**Exercise objective**
Return, exactly as written, the line containing "Viewport: 900px width, 726px height." and every line after it to the end of the records below, with no pictures.
================
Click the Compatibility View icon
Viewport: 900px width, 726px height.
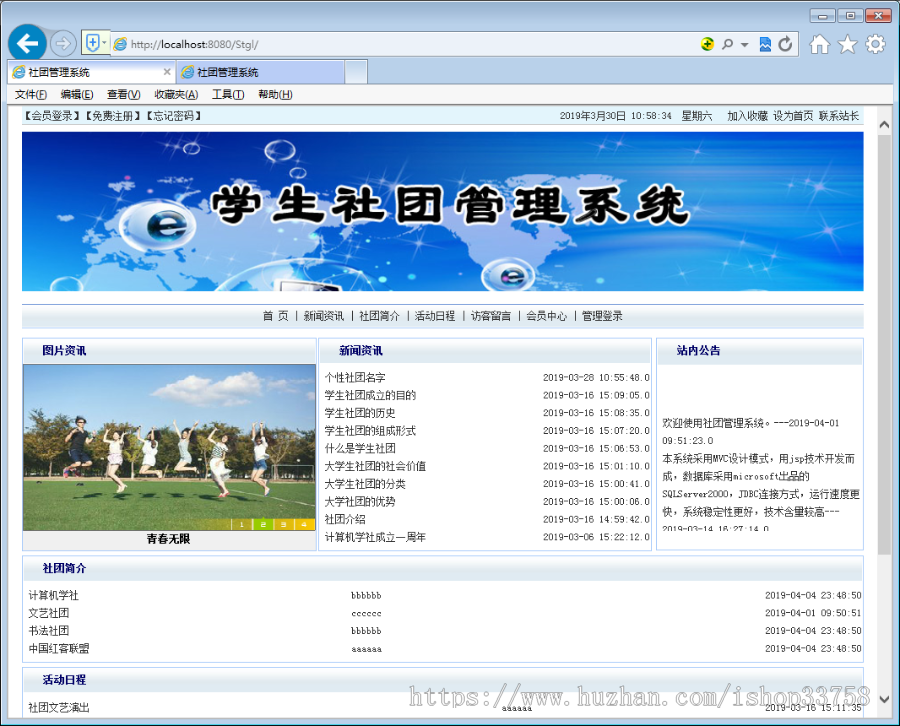pyautogui.click(x=707, y=44)
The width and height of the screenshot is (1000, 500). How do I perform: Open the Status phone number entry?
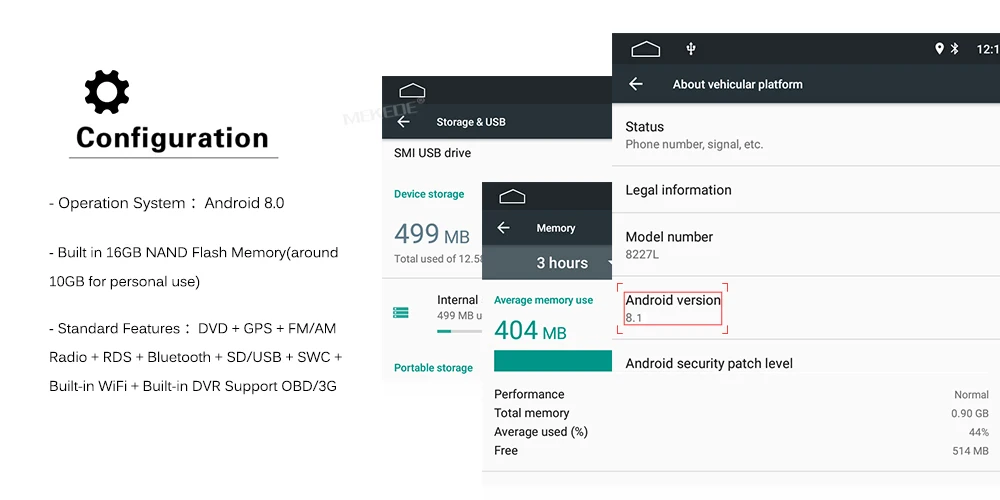[806, 135]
================
**Output**
Viewport: 900px width, 726px height.
pyautogui.click(x=707, y=44)
The width and height of the screenshot is (1000, 500). How do I perform: Open the Status phone number entry?
[806, 135]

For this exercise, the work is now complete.